**Your instructions**. Below are records with pictures. Reproduce exactly the lines from the line with "You are a computer-use" to the line with "The height and width of the screenshot is (992, 1322).", inclusive, and leave each picture out.

**Task material**.
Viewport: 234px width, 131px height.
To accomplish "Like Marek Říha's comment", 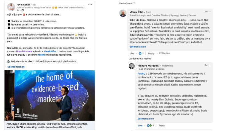I will (132, 53).
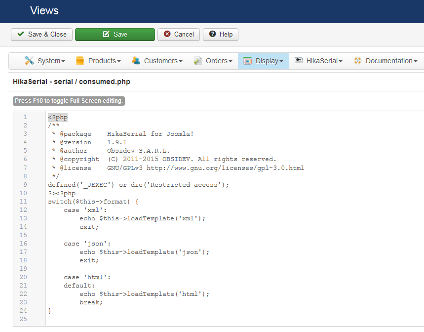Open the Customers menu
The width and height of the screenshot is (424, 332).
(161, 61)
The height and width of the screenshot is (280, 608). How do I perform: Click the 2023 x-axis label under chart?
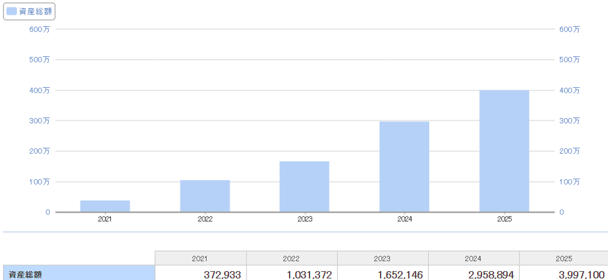click(305, 219)
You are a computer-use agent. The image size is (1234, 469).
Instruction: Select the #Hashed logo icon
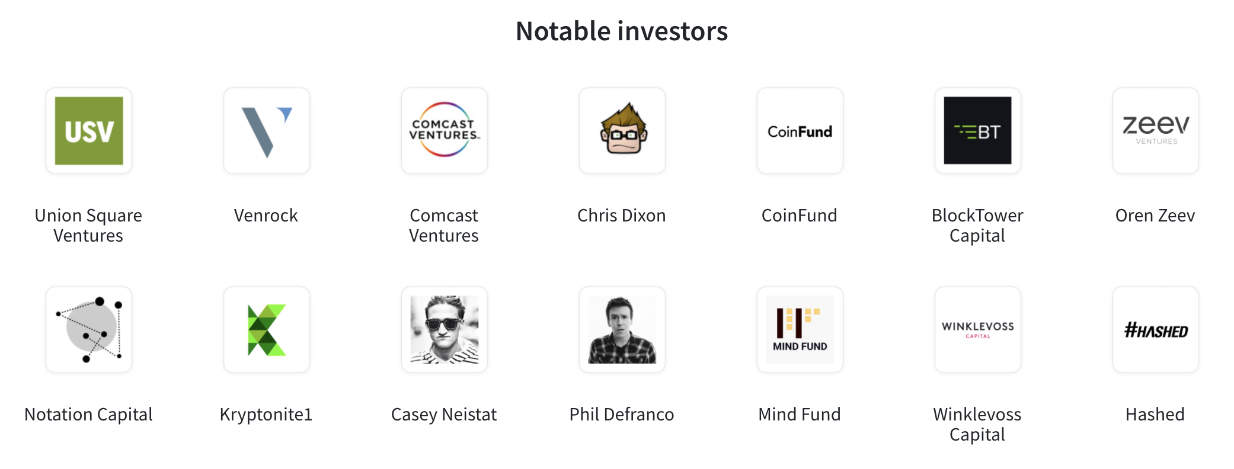pos(1156,330)
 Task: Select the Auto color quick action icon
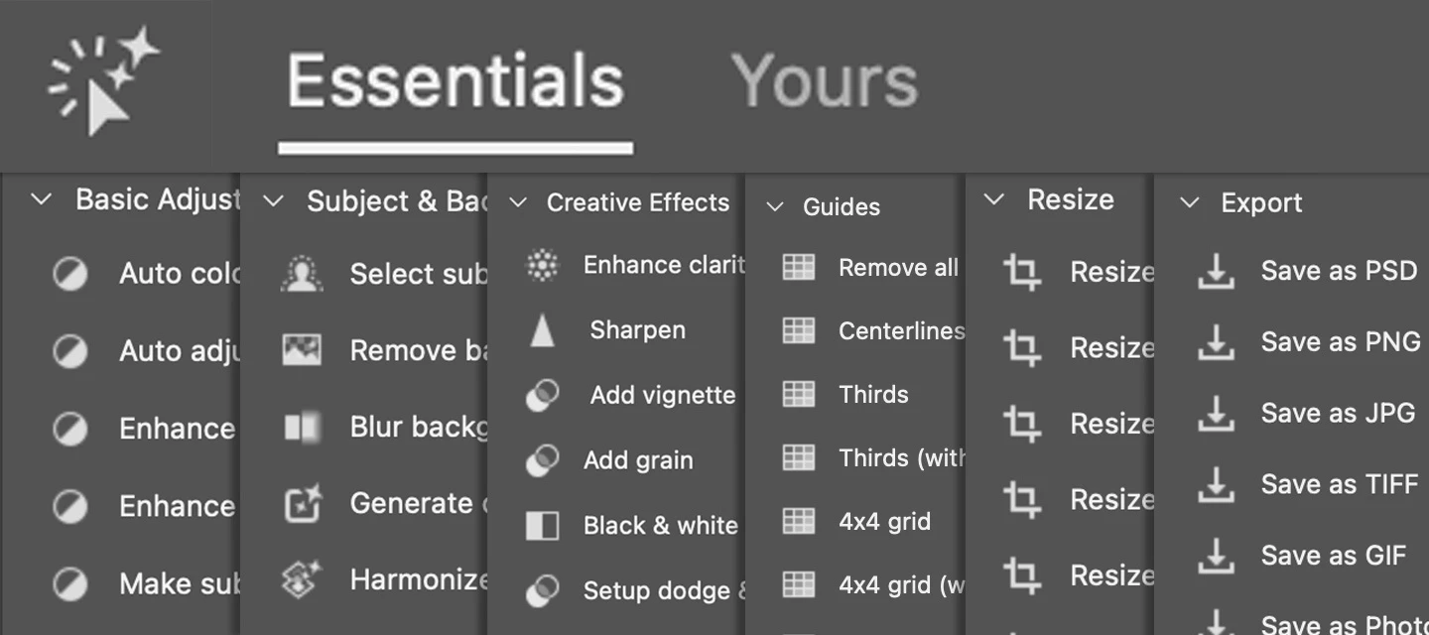tap(69, 273)
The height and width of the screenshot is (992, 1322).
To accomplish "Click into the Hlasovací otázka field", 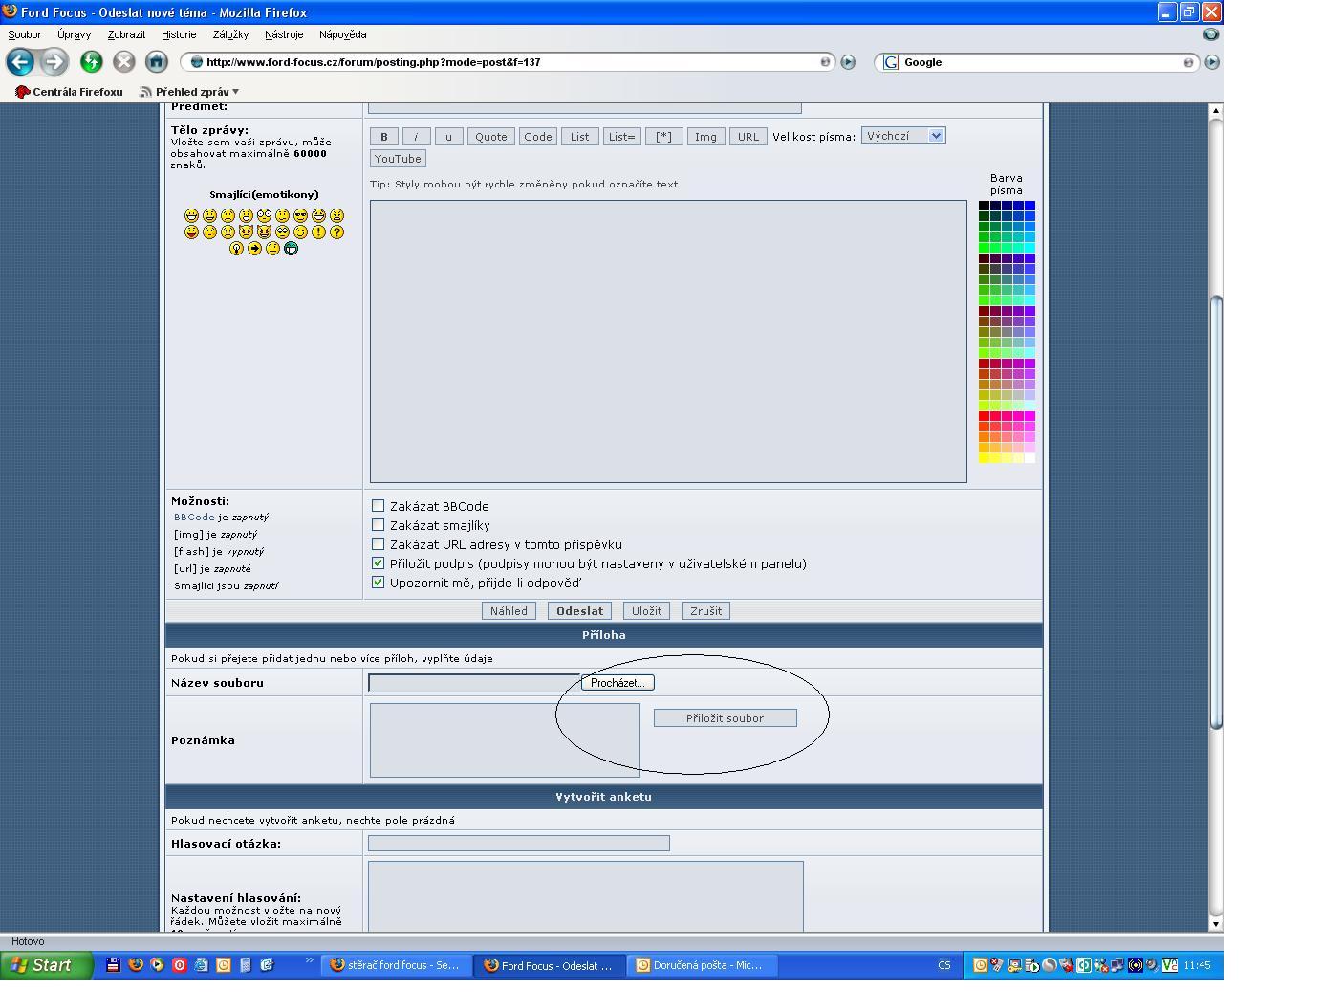I will coord(518,844).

**Answer area**.
You are a computer-use agent. The image size is (1234, 469).
Instruction: Select the #Hashed logo icon
pos(1156,330)
 Task: Select the Auto color quick action icon
tap(69, 273)
The height and width of the screenshot is (992, 1322).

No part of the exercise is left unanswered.